Repeat word for word the passage of the PostgreSQL window functions chapter below, starting with "Window Function vs" and going on through "(one per category)".

--- DOCUMENT EXTRACT ---
━━━━━━━━━━━━━━━━━━━━
Window_functions

Chapter 20: Window Functions

Advanced Analytics in PostgreSQL

20.1 Window Function Fundamentals

Window functions perform calculations across a set of rows related to the current row, without collapsing the result set.

                    Window Function vs Aggregate Function
    ========================================================================

    Aggregate Function:
    ===================

    SELECT category, SUM(amount) FROM sales GROUP BY category;

    Returns: 3 rows (one per category)
    ┌─────────────┬──────────┐
    │ category    │ sum     │
    ├─────────────┼──────────┤
    │ Electronics │ 2229.97 │
    │ Books       │ 44.98   │
    │ Clothing    │ 39.99   │
    └─────────────┴──────────┘

    Window Function:
    ================

    SELECT *, SUM(amount) OVER () FROM sales;

    Returns: Same number of rows as input (6 rows)
━━━━━━━━━━━━━━━━━━━━
--- DATA SEGMENT ---
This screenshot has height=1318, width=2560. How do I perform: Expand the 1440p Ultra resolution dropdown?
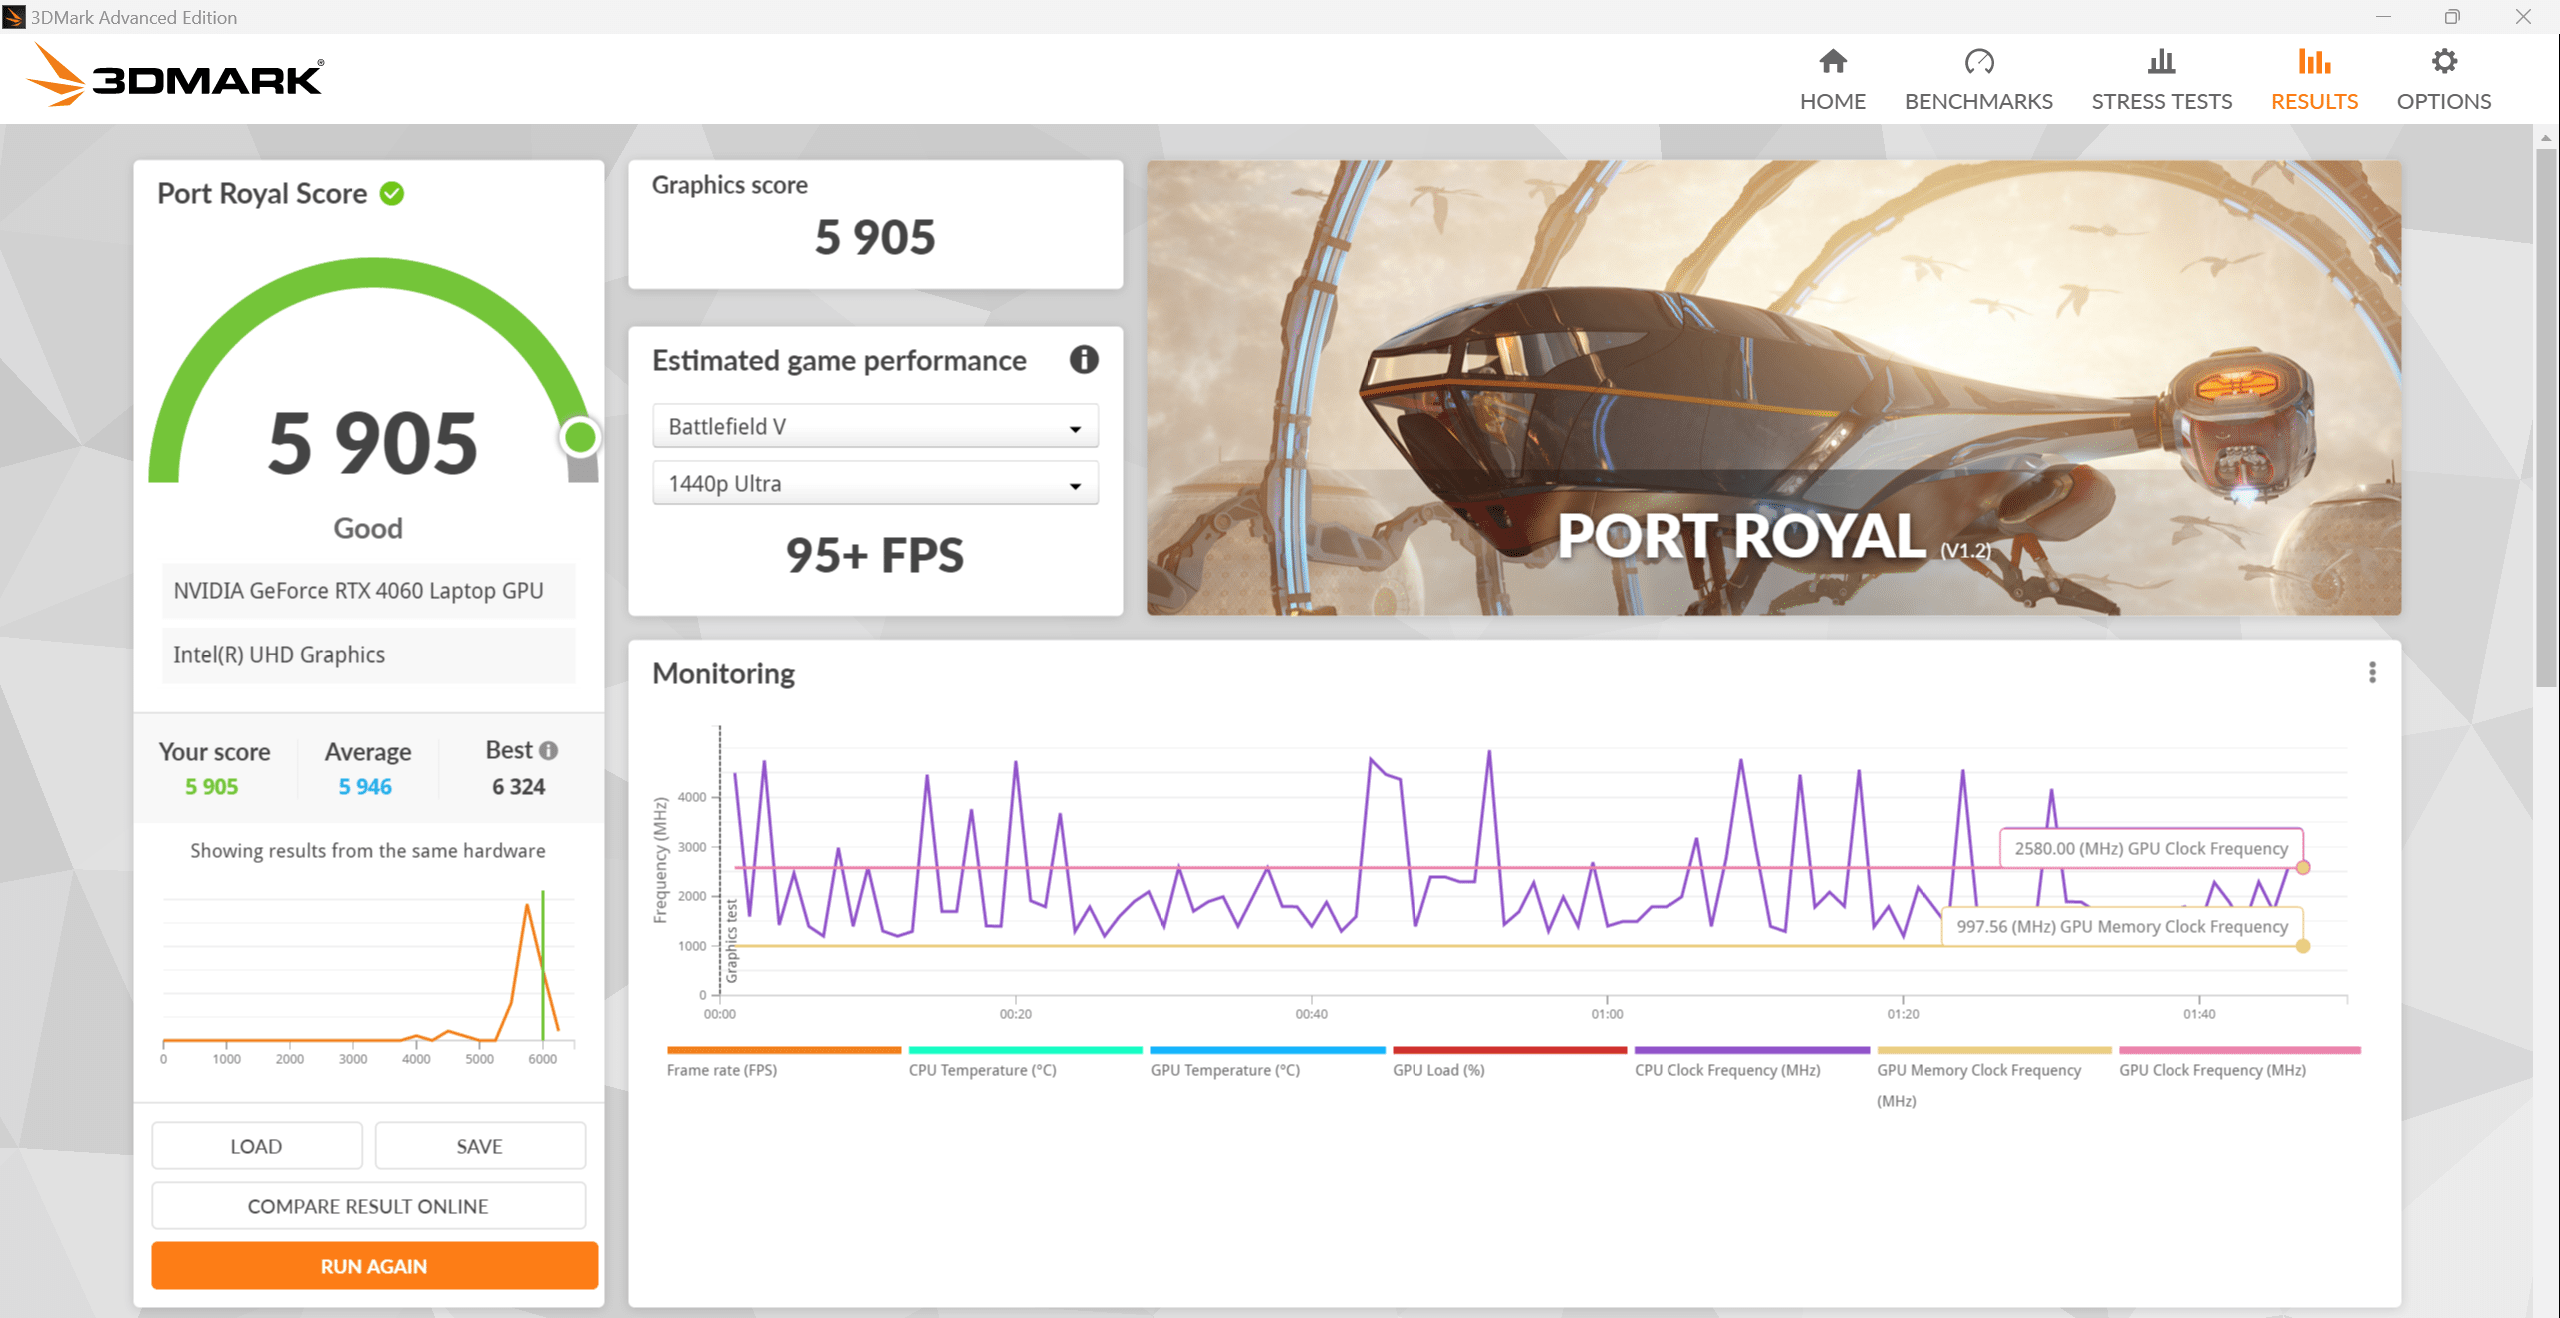point(875,484)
━━━━━━━━━━━━━━━━━━━━
--- EXERCISE RESULT ---
Window Function vs Aggregate Function
    ========================================================================

    Aggregate Function:
    ===================

    SELECT category, SUM(amount) FROM sales GROUP BY category;

    Returns: 3 rows (one per category)